La ripresa del negoziato a Bruxelles è alle porte e l’Italia preme perché si approvi entro l’anno la riforma del Patto di stabilità, in modo da avere le nuove regole da gennaio 2024. Lo ha specificato il ministero dell’Economia con una nota ufficiale: «Il ministro non chiede la proroga della sospensione della clausola del Patto di stabilità», ma che la riforma del Patto sia approvata entro la fine dell’anno in modo da non cominciare il 2024 con le vecchie regole, giudicate da ogni governo italiano anacronistiche e punitive. L’Italia chiede tradizionalmente che gli investimenti siano esclusi dal calcolo del debito, e continua a farlo con questo governo.
Ma a che punto è la riforma del Patto di stabilità? La Spagna, presidente di turno dell’Ue, ha presentato al consiglio dei ministri dell’Economia a Bruxelles un documento che fissa quattro “pilastri” principali del confronto, per organizzare il lavoro delle prossime settimane e arrivare all’Ecofin (i ministri dell’Economia dei 27 Paesi) di ottobre con un’intesa e approvare entro fine anno la nuova governance economica. La ministra delle Finanze spagnola Nadia Calvino ha parlato di «unanimità» tra i ministri sul metodo proposto e «determinazione per procedere celermente e arrivare a un accordo sul pacchetto in autunno».

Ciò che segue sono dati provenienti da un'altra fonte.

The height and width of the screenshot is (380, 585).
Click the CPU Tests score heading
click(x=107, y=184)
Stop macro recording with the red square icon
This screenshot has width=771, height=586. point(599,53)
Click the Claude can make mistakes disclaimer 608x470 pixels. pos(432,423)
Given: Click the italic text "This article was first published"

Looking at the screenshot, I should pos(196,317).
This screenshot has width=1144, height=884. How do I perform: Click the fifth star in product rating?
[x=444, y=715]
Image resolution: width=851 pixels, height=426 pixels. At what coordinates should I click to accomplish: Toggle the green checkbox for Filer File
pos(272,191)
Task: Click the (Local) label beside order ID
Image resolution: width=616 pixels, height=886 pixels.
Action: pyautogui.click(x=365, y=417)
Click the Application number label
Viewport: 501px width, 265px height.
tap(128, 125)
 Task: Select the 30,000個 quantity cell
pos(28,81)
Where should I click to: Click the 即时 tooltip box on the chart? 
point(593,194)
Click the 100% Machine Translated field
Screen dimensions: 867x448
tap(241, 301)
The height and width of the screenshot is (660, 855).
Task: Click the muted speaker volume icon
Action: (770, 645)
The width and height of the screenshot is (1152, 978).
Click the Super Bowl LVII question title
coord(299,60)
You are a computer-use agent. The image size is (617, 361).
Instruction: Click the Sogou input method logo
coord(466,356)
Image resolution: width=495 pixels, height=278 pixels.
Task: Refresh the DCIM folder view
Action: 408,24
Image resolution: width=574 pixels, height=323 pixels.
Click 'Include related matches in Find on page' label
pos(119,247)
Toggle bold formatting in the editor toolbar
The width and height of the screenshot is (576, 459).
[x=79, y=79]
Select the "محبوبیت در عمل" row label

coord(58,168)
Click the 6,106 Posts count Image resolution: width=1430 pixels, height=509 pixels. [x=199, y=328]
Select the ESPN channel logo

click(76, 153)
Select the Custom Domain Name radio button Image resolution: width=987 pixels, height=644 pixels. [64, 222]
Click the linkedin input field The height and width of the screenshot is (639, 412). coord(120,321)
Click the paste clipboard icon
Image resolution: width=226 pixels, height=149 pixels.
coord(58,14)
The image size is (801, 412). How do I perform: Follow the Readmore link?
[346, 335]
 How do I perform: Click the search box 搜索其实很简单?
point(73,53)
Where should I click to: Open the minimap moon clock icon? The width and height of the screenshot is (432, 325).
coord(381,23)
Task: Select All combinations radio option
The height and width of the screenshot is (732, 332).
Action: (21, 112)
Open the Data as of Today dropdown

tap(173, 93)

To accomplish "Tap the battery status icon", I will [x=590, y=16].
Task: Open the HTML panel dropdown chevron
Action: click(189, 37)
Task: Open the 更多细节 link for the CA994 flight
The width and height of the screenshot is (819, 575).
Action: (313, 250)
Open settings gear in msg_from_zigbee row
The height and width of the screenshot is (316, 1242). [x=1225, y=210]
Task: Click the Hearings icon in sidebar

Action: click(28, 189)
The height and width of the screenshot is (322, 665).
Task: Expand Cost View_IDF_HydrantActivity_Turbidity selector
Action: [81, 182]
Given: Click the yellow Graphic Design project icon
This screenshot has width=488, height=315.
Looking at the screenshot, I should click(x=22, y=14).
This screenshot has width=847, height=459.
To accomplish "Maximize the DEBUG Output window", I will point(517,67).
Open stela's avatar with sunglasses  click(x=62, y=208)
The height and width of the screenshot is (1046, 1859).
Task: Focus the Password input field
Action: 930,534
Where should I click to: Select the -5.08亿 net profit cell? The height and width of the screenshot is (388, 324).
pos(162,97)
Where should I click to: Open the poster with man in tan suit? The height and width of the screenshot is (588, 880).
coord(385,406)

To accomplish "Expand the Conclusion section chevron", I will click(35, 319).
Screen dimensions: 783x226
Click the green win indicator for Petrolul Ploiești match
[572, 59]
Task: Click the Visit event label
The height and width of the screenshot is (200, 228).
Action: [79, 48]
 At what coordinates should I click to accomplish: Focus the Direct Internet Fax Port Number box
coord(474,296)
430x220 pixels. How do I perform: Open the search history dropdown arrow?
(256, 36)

L’ipotesi contemplata dalla riforma per i Paesi ad alto debito come l’Italia è un aggiustamento del debito in 7 anni, con una discesa graduale di 8 miliardi all’anno (lo 0,45% del Pil). Ogni Stato potrà però negoziare il proprio piano di rientro con la Commissione. In ogni caso, le vecchie regole sarebbero molto più stringenti, e semplicemente insostenibili per il nostro Paese, con una discesa annuale del debito pari al 4,5%. Il problema è che Germania e altri Paesi «frugali» esitano ad approvare la riforma perché vogliono garanzie ferree sulla tempistica dei piani di rientro.